Monsieur l’Ambassadeur,

Ma délégation remercie la Slovénie, l’Algérie, le Panama et la Sierra Leone d’avoir organisé cette réunion. Je remercie également les intervenants pour leur présentation.

1/ D’abord, les infrastructures liées à l’eau et à l’assainissement sont trop souvent prises pour cibles dans les conflits armés ou détournées à des fins militaires. Le droit international humanitaire leur accorde pourtant une protection particulière. Les attaques visant ces infrastructures civiles essentielles peuvent entraver l’accès des civils à l’eau potable. Elles peuvent provoquer la pollution et la contamination de l’eau et de l’environnement, qui est protégé en vertu du droit international humanitaire. Elles peuvent nuire au droit à l’eau, au droit à la santé et aux droits de l’Homme qui y sont liés.

Tout cela emporte des conséquences dramatiques pour les civils comme cela a été détaillé dans les briefings : souffrances, maladies, déplacements forcés, impossibilité de cultiver la terre pour se nourrir, pour ne citer que ces conséquences.

En Ukraine, les frappes délibérées de la Russie ont provoqué des dommages considérables aux infrastructures hydrauliques, menaçant l’approvisionnement en eau d’un grand nombre de foyers. La destruction partielle du barrage de Kakhovka le 6 juin 2023 a inondé près de 80 localités ukrainiennes, avec un coût humain, économique et écologique considérable. A Gaza, les obstacles israéliens à l’acheminement de l’aide humanitaire entravent l’accès à l’eau potable des populations.
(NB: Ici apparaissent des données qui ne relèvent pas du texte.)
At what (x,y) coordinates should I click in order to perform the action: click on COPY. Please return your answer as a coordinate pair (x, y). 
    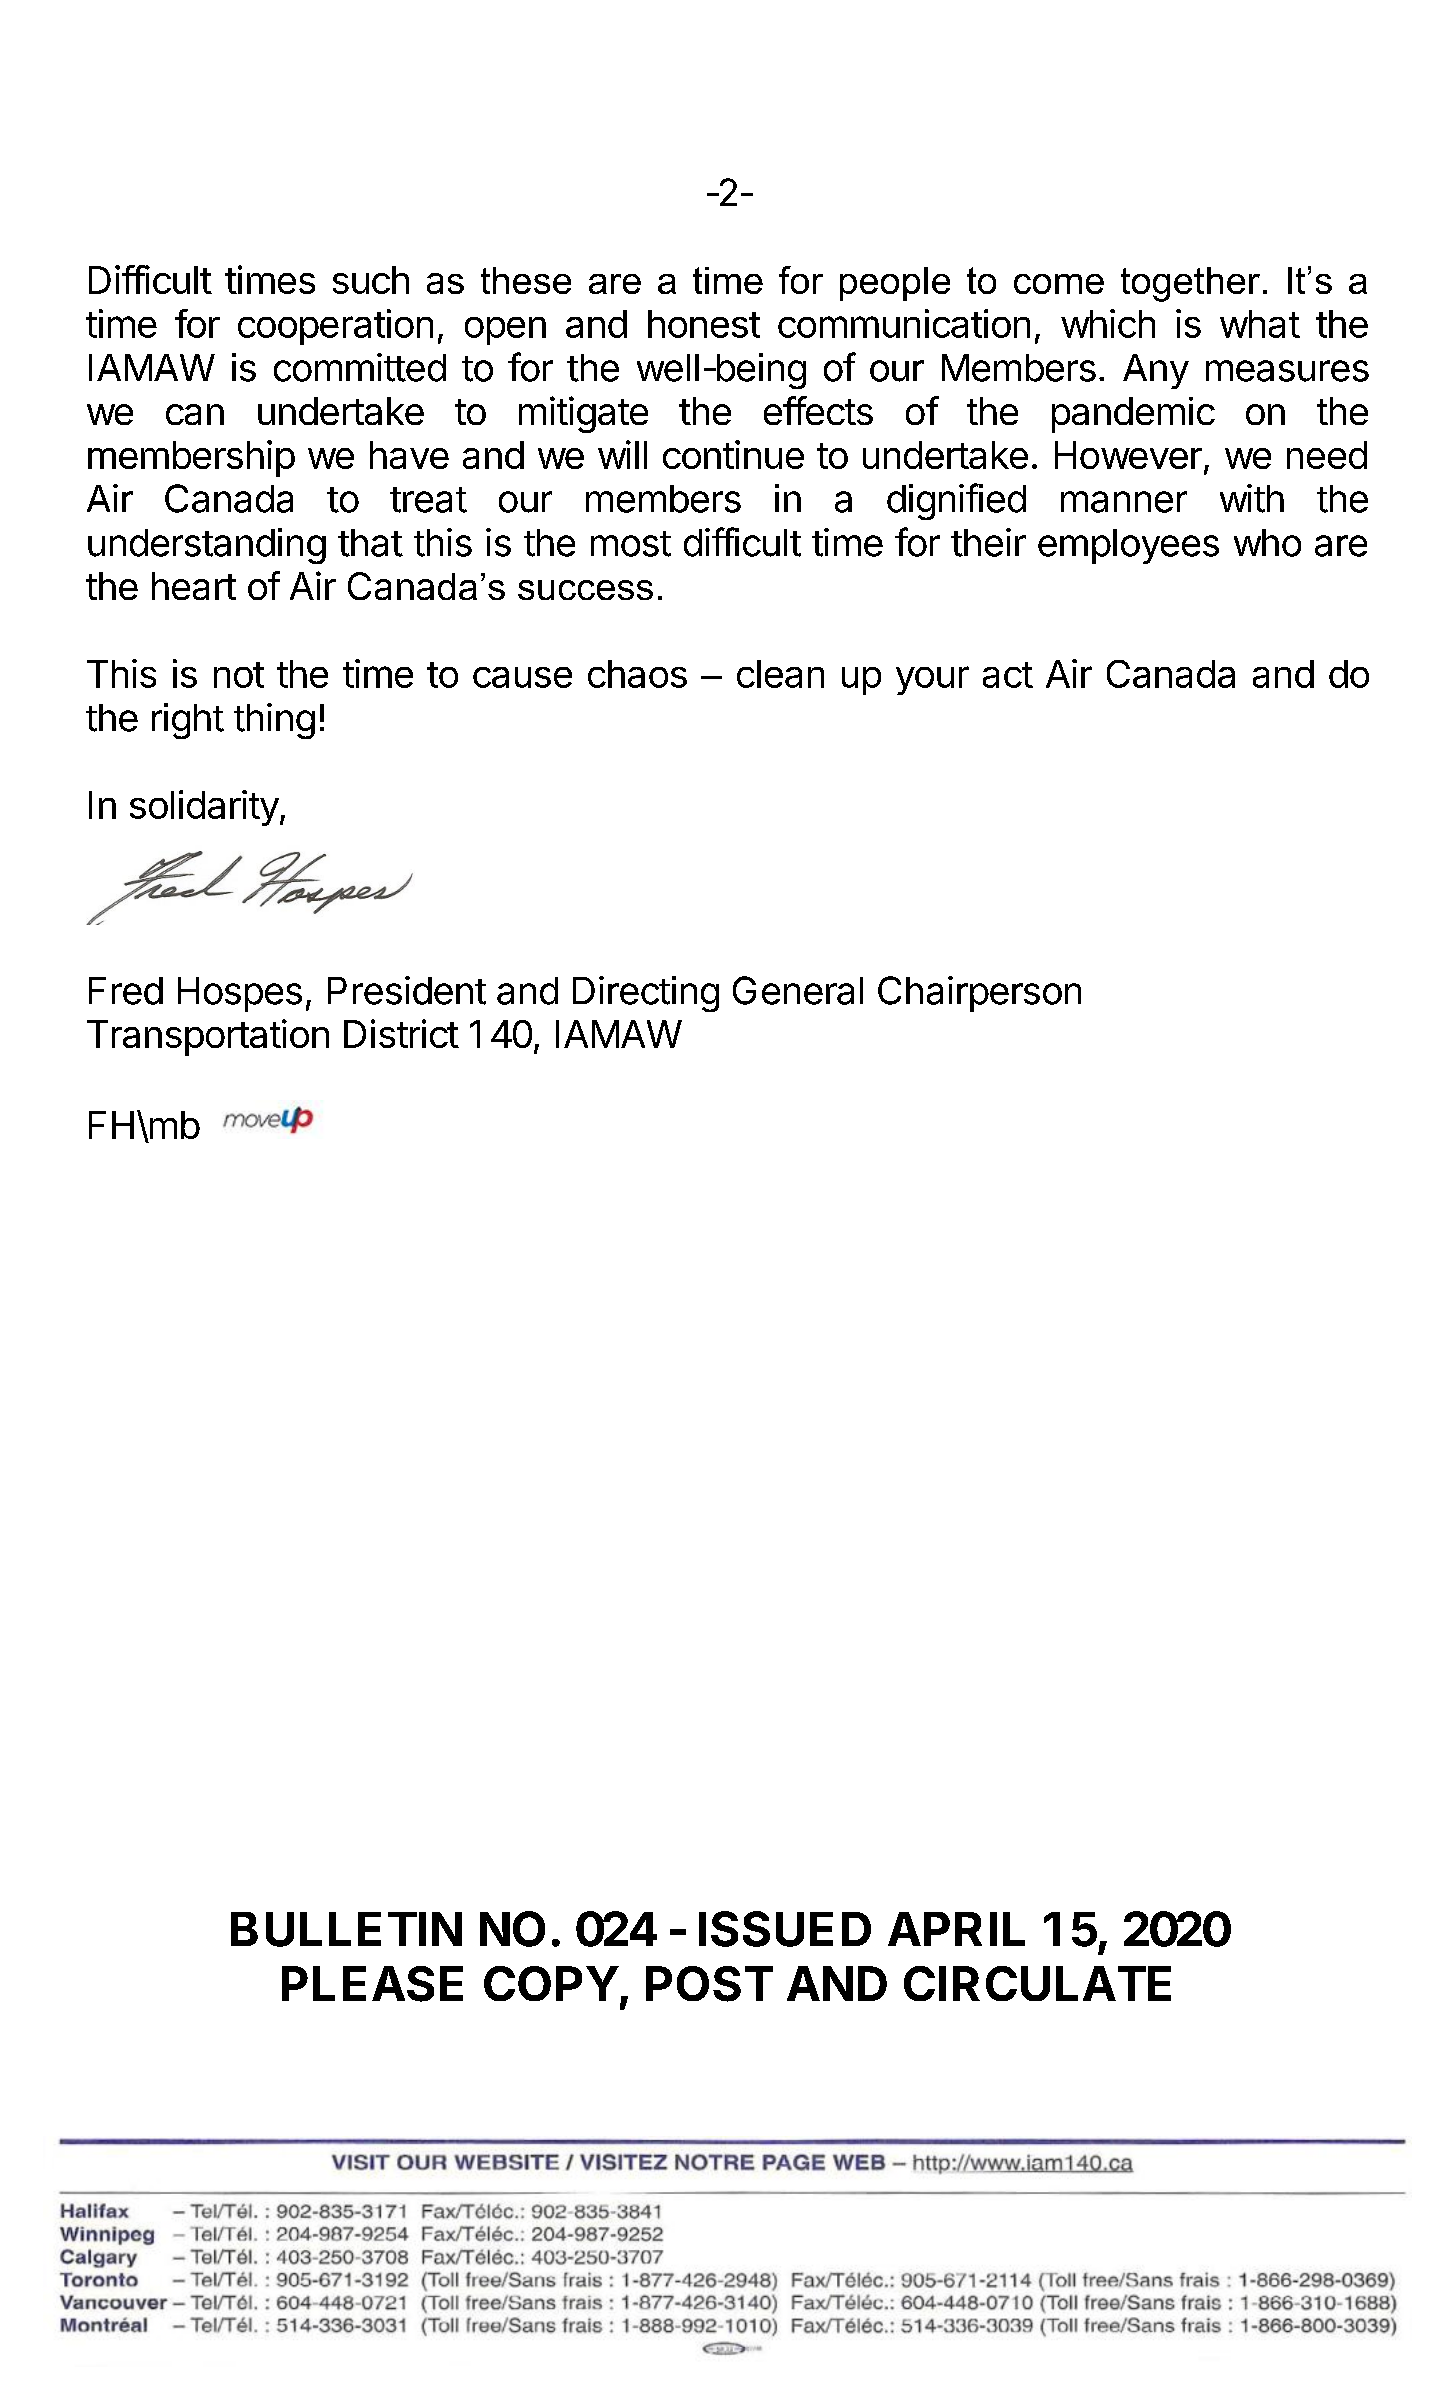
    Looking at the image, I should click on (551, 1983).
La suspension de l’approvisionnement en électricité et en carburant a mis quasiment à l’arrêt les usines de désalinisation.
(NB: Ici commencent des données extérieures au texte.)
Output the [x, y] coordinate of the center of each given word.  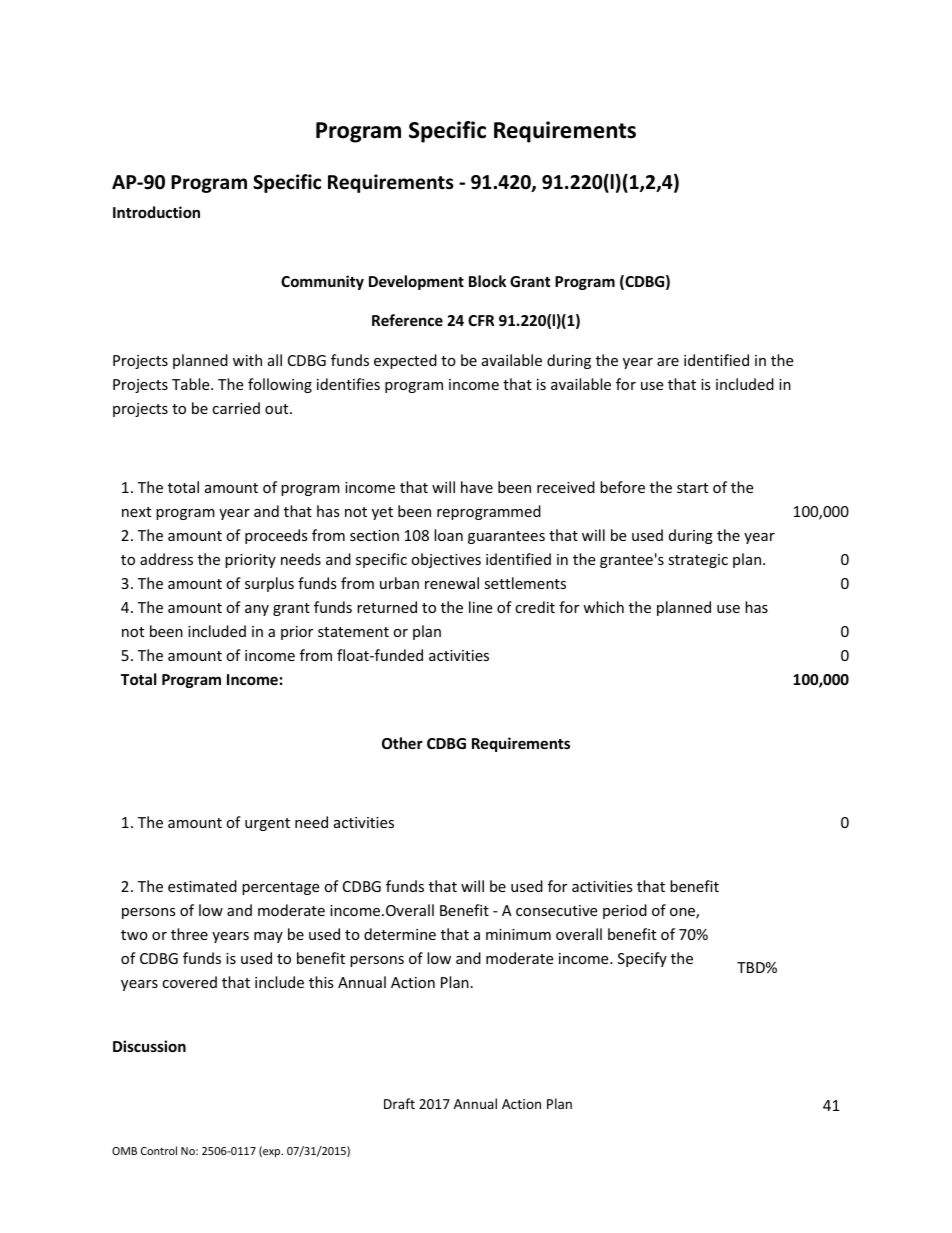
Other [402, 743]
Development [416, 282]
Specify [642, 959]
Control [159, 1150]
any [257, 610]
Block [487, 281]
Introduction [156, 212]
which [603, 607]
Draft [399, 1103]
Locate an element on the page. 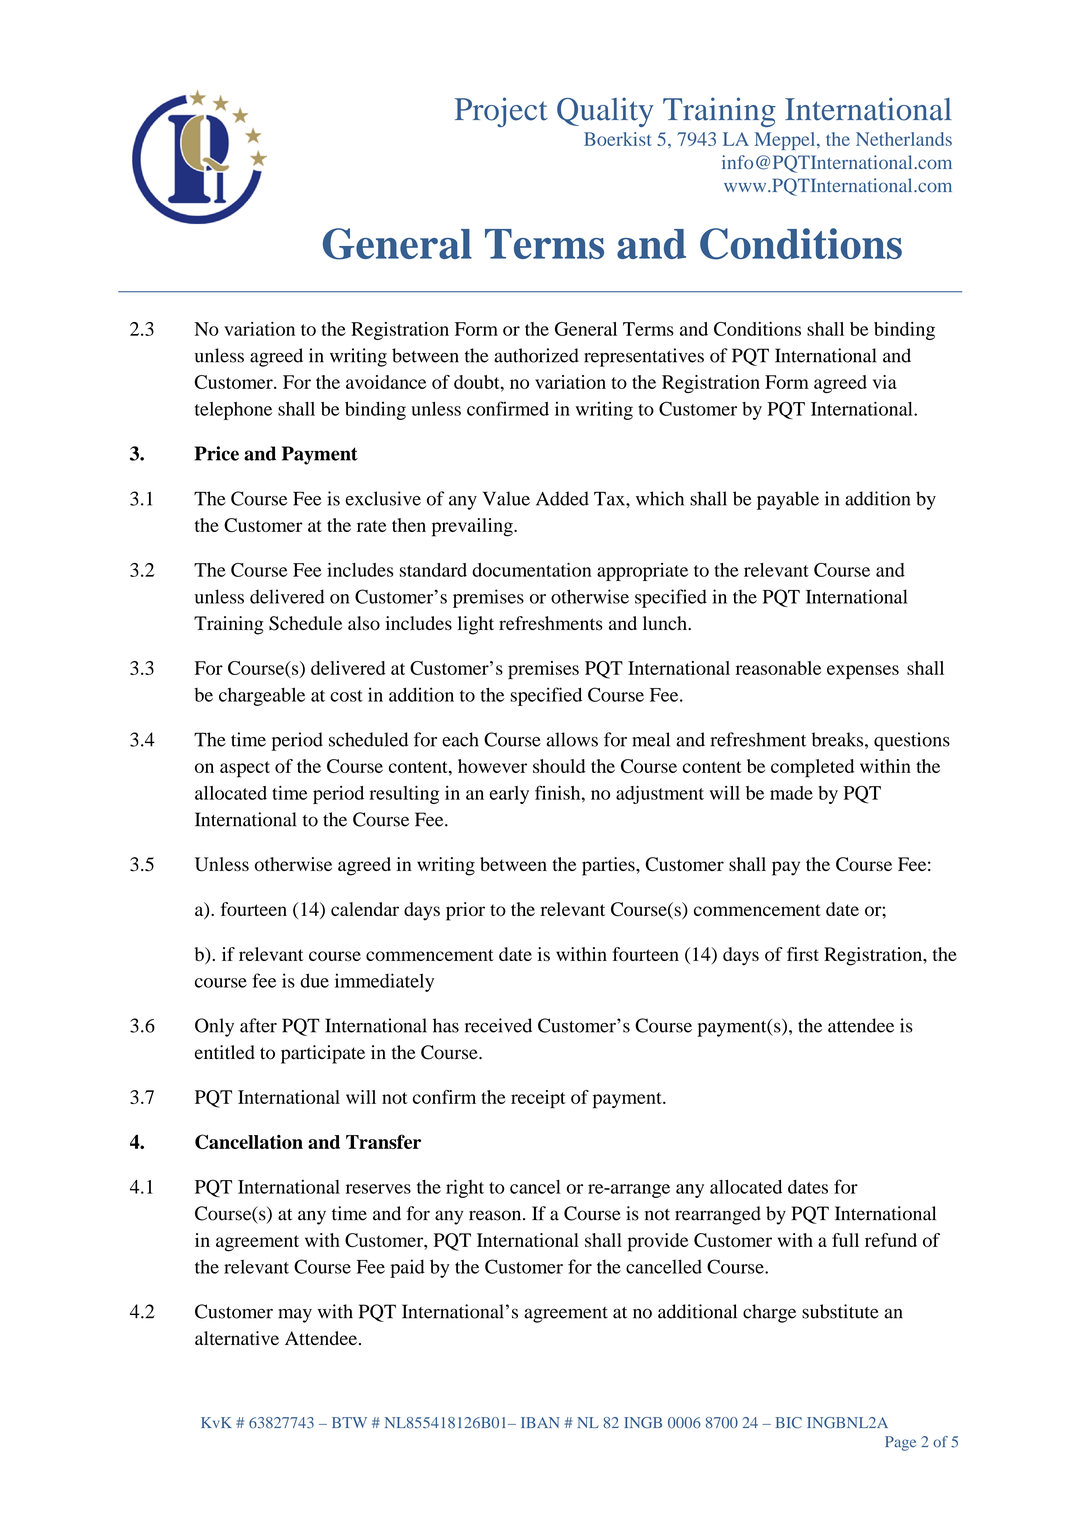 The image size is (1089, 1540). participate is located at coordinates (323, 1054).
Les parties à un conflits sont toujours tenues de respecter le droit international humanitaire.

La communauté internationale doit agir pour mettre un terme à ces violations. Nous appelons donc tous les Etats qui ne l’ont pas encore fait à rejoindre l’Initiative mondiale lancée par le CICR aux côtés de six Etats dont la France. Un groupe de travail porte d’ailleurs spécifiquement sur les infrastructures civiles.

Les résolutions du Conseil de sécurité, dont la résolution 2417 et 2573 doivent aussi être mises en œuvre.

2/ Deuxièmement, de nombreux pays touchés par des conflits sont de surcroît confrontés au changement climatique et aux catastrophes qui y sont liées. C’est le cas du Yémen ou de la République démocratique du Congo. En outre, les phénomènes météorologiques extrêmes dus au changement climatique contribuent à l’insécurité alimentaire. Au Soudan du Sud, les inondations et la sécheresse accentuent les difficultés humanitaires et sécuritaires auxquelles sont confrontées la population. En Somalie, les effets conjugués des crises sécuritaires et climatiques ont aggravé la crise humanitaire.

Face à ce constat, la France et ses partenaires agissent. Et la France appelle la communauté internationale à l’action.

En 2023, nous avons signé l’appel à l’action de la WASH Roadmap afin d’accroître notre action en matière d’accès à l’eau, d’assainissement et d’hygiène dans les environnements de fragilité, de conflit et de violence. L’un des objectifs de cet appel était la création d’un envoyé spécial de l’ONU pour l’eau qui est maintenant chose faite. Nous nous réjouissons de travailler avec Mme Retno Marsudi et de poursuivre la coopération avec le Rapporteur spécial pour le droit à l’eau et le droit à l’assainissement.

La France souhaite également un renforcement de la gouvernance mondiale de l’eau, dans la perspective de la conférence des Nations unies sur l’eau qui se tiendra en 2026 pour une prise en compte cohérente de l’ensemble des enjeux liés à l’eau, y compris les risques qui pèsent sur les populations les plus vulnérables face aux crises comme face au changement climatique. Le Président de la République française l’a rappelé lors du One Water Summit à Riyad en décembre dernier.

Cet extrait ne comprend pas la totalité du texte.